"Mark Twain. Tom Sawyer Abroad (англ.)" - читать интересную книгу автора

"By jings, Mars Tom, le's shove for home right on de spot! Hit's more'n
a dollar en a half apiece, hain't it?"
"Yes."
"Well, ef dat ain't makin' money de easiest ever I struck! She jes'
rained in-never cos' us a lick o' work. Le's mosey right along, Mars Tom."
But Tom was thinking and ciphering away so busy and excited he never
heard him. Pretty soon he says:
"Five dollars-sho! Look here, this sand's worth-worth-why, it's worth
no end of money."
"How is dat, Mars Tom? Go on, honey, go on!"
"Well, the minute people knows it's genuwyne sand from the genuwyne
Desert of Sahara, they'll just be in a perfect state of mind to git hold
of some of it to keep on the what-not in a vial with a label on it for a
curiosity. All we got to do is to put it up in vials and float around all
over the United States and peddle them out at ten cents apiece. We've got
all of ten thousand dollars' worth of sand in this boat."
Me and Jim went all to pieces with joy, and begun to shout
whoopjamboreehoo, and Tom says:
"And we can keep on coming back and fetching sand, and coming back and
fetching more sand, and just keep it a-going till we've carted this whole
Desert over there and sold it out; and there ain't ever going to be any
opposition, either, because we'll take out a patent."
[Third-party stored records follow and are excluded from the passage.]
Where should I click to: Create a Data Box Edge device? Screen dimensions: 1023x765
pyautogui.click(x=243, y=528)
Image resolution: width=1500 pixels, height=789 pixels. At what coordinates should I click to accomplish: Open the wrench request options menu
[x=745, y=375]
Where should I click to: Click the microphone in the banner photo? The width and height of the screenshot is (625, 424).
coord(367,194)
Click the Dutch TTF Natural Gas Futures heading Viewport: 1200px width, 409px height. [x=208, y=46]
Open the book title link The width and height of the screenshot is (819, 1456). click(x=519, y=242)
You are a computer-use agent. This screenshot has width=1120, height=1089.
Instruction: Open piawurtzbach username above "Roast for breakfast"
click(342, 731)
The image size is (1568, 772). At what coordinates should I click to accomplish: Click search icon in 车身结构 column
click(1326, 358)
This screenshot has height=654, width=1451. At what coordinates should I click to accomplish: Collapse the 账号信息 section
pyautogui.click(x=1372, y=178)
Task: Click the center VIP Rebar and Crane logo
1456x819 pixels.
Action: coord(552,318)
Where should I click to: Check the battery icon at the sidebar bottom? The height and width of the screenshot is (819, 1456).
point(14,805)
"My goodness," I says, "we'll be as rich as Creosote, won't we, Tom?"
"Yes-Creesus, you mean. Why, that dervish was hunting in that little
hill for the treasures of the earth, and didn't know he was walking over
the real ones for a thousand miles. He was blinder than he made the
driver."
"Mars Tom, how much is we gwyne to be worth?"
"Well, I don't know yet. It's got to be ciphered, and it ain't the
easiest job to do, either, because it's over four million square miles of
sand at ten cents a vial."
Jim was awful excited, but this faded it out considerable, and he shook
his head and says:
"Mars Tom, we can't 'ford all dem vials-a king couldn't. We better not
try to take de whole Desert, Mars Tom, de vials gwyne to bust us, sho'."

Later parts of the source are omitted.